● PROBLEM DESCRIPTION:
With no line omitted, restate the records below exactly as they appear.

[Collected data]
------------------------------------------------
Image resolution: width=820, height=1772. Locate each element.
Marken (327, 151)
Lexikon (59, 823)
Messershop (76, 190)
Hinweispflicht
------------------------------------------------
● RESPONSE FOR THIS EXERCISE:
Image resolution: width=820, height=1772. Locate each element.
Marken (327, 151)
Lexikon (59, 823)
Messershop (76, 190)
Hinweispflicht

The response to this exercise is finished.